Endovenous Ablation is a procedure, now commonly used to eradicate incompetent veins in legs. Classically, veins such as the greater saphenous and lesser saphenous veins were removed by vein stripping.
Laser technology as well as radiofrequency ablation technology now allows these veins and others (such as the anterior or posterior accessory vein for the thigh) to be eradicated without the need of venous stripping. There are many advantages to these new procedures. First they can be done in a clinic setting and hospitalization is no longer required. There is no need for general or spinal anesthesia or a need for sedation. One can walk in with no dietary restrictions and have the procedure done within an hour. After the procedure is completed one is immediately able to walk and leave with no delay. Normal activities can be resumed almost immediately.
Risks are usually minimal with this procedure. Bruising using radiofrequency occurs in less than 4% of patients. It is slightly higher with laser but still less common compared to venous stripping. Bruising is a temporary issue that resolves within a few weeks. Pain associated with the procedure rarely requires the use of narcotics.
Endovenous ablation requires entering a vein and passing a laser fiber or radiofrequency ablation device into the vein. This is done under local anesthetic through an extremely small incision in the skin. Using ultrasound, the devices are properly positioned in the vein. Next, a fluid is injected around the vein. This is predominantly a water solution with some local anesthetic. This process is associated with minimal discomfort. Ultrasound is used to guide this injection.

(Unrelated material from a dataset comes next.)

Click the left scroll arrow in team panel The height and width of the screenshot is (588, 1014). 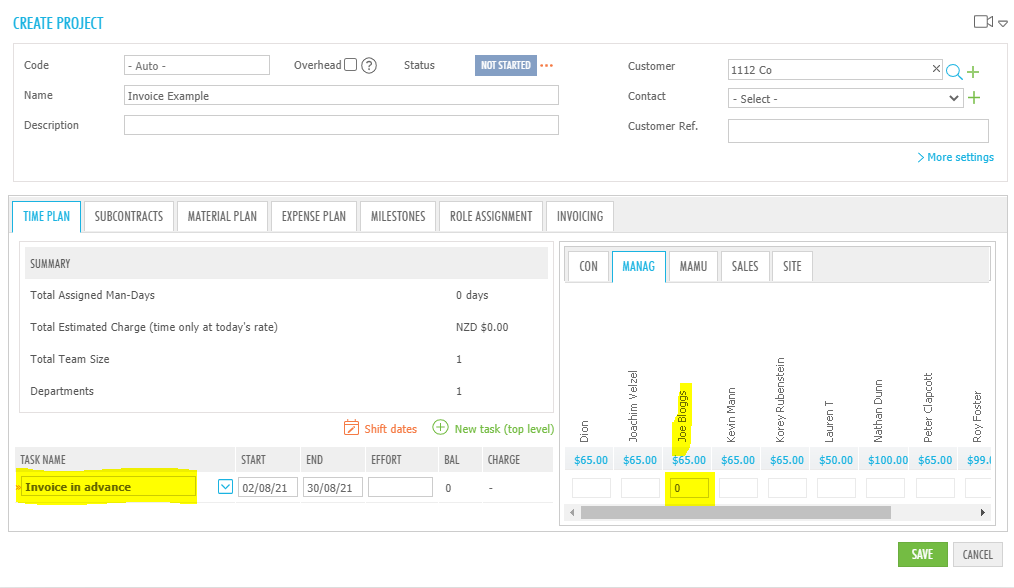pos(572,511)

Some local anesthetic is also used in the skin at certain intervals above the vein to help facilitate injecting fluid deeper around the vein. Once the vein is well surrounded by fluid the procedure of eradicating the vein from within using laser or radiofrequency ablation is done. At this point the process is quite painless. Once the procedure is completed, bandages are applied to the small hole where the vein was entered through the skin. A tensor or compression stocking is then applied.
At this point the procedure is completed and the patient is able to immediately leave the office with no delay. Sometimes, additional procedures such as micro phlebectomy’s or sclerotherapy can be done during the same visit when indicated. Subsequent follow-up is done to check the success of the procedure and to ensure things have healed properly. Sometimes additional procedures can also be done on following visits as required.